The Kentucky Derby – America’s most famous horse race, which typically draws 150,000 spectators to the venerable Churchill Downs track – will be held this year with fans in the stands, officials said Thursday.
“The Rose Race”, normally contested on the first Saturday in May, had to be postponed to September 5 due to the coronavirus pandemic, and Churchill Downs president Kevin Flanery said Thursday that he had been in consultation with Kentucky Governor Andy. Beshear and state health officials over the decision to bring spectators back to the track that day.
“We are going to have Derby Week with fans,” Flanery told reporters at Churchill Downs in Louisville, Kentucky. “It’s going to be a different experience. It’s a different year. “
Flanery did not give a specific number when asked how many fans would be allowed inside Churchill Downs that day, when the world’s best 3-year-old horses galloped 1 1/4 miles in a race called “The two most exciting minutes in sport”. ”
He would only say that there will be “reduced capacity throughout the facility.”
The race normally draws around 150,000 spectators – around 60,000 of them in permanent reserved seats, the rest in general admission.
Race officials hope to reduce general admission by more than 60% and reduce the number of reserved seats by up to 50%.

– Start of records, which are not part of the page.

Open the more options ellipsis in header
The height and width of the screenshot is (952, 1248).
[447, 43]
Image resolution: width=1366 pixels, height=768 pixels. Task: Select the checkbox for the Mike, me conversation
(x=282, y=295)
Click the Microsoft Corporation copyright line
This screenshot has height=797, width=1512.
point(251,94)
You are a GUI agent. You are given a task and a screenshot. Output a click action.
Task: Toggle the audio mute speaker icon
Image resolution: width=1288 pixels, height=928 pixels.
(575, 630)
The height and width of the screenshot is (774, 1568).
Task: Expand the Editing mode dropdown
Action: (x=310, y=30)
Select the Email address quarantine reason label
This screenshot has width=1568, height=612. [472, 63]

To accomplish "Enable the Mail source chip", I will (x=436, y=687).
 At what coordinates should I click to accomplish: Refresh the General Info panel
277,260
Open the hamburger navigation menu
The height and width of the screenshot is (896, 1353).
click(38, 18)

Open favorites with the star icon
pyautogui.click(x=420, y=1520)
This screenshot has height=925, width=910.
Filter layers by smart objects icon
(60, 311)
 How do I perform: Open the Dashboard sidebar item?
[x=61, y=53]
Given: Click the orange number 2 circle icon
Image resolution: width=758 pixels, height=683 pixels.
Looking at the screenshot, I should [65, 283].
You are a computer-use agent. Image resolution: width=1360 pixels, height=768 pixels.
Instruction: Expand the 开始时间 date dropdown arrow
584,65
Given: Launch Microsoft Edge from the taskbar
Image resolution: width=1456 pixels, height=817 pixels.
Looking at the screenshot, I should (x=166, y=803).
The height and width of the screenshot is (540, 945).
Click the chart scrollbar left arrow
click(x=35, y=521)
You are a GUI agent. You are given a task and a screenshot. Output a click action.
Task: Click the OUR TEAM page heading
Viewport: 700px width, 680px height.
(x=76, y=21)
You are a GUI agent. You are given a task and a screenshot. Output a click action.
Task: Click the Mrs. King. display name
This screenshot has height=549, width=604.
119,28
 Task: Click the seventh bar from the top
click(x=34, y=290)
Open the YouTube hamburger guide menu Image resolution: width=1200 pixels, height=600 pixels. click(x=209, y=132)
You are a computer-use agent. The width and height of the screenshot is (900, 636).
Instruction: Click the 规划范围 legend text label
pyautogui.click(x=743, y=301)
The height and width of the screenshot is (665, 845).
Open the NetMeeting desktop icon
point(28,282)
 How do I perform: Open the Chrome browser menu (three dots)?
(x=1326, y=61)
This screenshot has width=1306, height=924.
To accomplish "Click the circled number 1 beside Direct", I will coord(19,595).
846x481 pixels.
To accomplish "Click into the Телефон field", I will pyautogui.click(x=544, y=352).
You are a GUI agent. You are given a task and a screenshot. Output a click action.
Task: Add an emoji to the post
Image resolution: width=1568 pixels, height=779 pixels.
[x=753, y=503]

All 60,000 reserved seats have already been purchased, and the track hopes to get enough voluntary returns to reach its goal.
Let our news respond to your inbox. The news and stories that matter, delivered in the morning on weekdays.
“We are in the process of contacting each of these seat holders to discuss their interest in participating: do they still want the seats? Churchill Downs spokesperson Darren Rogers told NBC News on Thursday.
General admission holders on September 5 will be kept in the interior field of Churchill Downs. In normal years, a GA ticket could also have access to a large part of the first floor of the establishment.
The entire facility at Churchill Downs is 1.6 million square feet, and Flanery said he believed fans could safely attend. But he added that plans for September 5 are still being worked out.
“We will continue to be agile,” he said. “We will adapt to the facts as they are right now. But we have to make plans. “
Kentucky is among the states that have reached the World Health Organization’s recommended positivity rate of 5% or less to move forward. Kentucky’s seven-day key rate was 3.82% Thursday morning.
The state is also in the bottom half in terms of deaths and infections per capita.
The governor has declared that the runway plans are acceptable.
“Churchill Downs has submitted a comprehensive plan to the state government which guarantees that the Kentucky Derby will be very different this year, (but the changes) will help protect the health and safety of every Kentuckian, which is my number one priority. “He told the Louisville Courier-Journal.
Other changes fans will see at Churchill Downs that day, officials say, will include:
- The “chef’s table” buffets are eliminated and the points of sale of other food products will be distributed.
- All tickets will be mobile, to limit contact between fans and employees.
- The lines at the betting windows will have markers to keep fans away and internet access will be increased to make it easier for participants to place bets via mobile phones.
- All employees will wear masks and some will wear gloves, while fans will also be asked to cover their faces.
But Flanery stopped making masks mandatory for fans.
“We will encourage everyone to wear the mask,” he said. “We are going to work with people. We will encourage them to do so. We will gently remind people. “
The Kentucky Derby is usually the first of three races in the Triple Crown horse race, followed by the Preakness and the Belmont Stakes.
This year, the Belmont Stakes were organized first. Tiz the Law won last Saturday, in front of empty stands at Belmont Park in Queens, New York.
The Preakness at the Pimlico Race Course in Baltimore has been postponed to October 3.